> _TASK TO CARRY OUT_:
Answer these questions using the passage on conception below.
(a) Which three topics does the article say it covers?
(b) What is the release of an egg from an ovary called?
(c) Where does the fertilised egg implant?

Conception is one of the most remarkable events that take place in our human body. A basic understanding and knowledge about normal fertility is beneficial to enable us take the right decisions about one’s reproductive life. This article gives a brief overview about the normal fertility process, time taken to pregnancy and guidance about when to seek help for conception.
The female reproductive system consists of the uterus, two fallopian tubes and two ovaries; all of which are situated in the lower abdomen (pelvis). The functioning of these organs is regulated by hormones secreted by the brain and the pituitary gland. Natural conception involves release of an egg from one of the ovaries (a process called ‘ovulation’) which must be picked up by the fallopian tube. Sexual intercourse around the time of ovulation enables the sperms to travel from the vagina up into the fallopian tube where the egg lies in waiting. The essence of conception is ‘fertilisation’ or the union of the egg and the sperm. The fertilised egg (embryo) travels down the fallopian tube into the uterus where it implants in the lining and continues to grow.

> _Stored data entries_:
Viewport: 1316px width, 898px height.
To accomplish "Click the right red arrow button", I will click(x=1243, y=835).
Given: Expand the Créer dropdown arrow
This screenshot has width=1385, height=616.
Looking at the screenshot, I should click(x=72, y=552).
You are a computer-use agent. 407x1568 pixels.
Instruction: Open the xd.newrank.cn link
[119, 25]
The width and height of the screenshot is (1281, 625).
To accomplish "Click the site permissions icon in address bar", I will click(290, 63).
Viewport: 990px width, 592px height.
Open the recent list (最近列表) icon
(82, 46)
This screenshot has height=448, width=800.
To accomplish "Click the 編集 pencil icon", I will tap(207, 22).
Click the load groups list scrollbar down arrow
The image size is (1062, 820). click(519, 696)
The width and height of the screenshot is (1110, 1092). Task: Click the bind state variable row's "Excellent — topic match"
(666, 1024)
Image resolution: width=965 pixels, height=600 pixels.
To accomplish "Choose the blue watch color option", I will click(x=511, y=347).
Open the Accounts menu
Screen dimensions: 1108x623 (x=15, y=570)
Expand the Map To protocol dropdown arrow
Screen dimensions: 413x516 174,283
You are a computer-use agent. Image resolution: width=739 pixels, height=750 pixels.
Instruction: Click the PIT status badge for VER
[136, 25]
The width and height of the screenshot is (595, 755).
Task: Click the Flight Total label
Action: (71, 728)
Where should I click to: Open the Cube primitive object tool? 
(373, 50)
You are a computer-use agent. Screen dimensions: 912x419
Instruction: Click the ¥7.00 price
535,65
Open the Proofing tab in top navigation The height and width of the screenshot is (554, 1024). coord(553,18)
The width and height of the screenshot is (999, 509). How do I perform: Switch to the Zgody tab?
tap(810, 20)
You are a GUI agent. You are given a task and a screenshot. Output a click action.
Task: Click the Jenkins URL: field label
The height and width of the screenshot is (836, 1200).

> _EXPECTED ANSWER_:
(a) The normal fertility process, the time taken to pregnancy, and guidance about when to seek help for conception.
(b) Ovulation.
(c) In the lining of the uterus.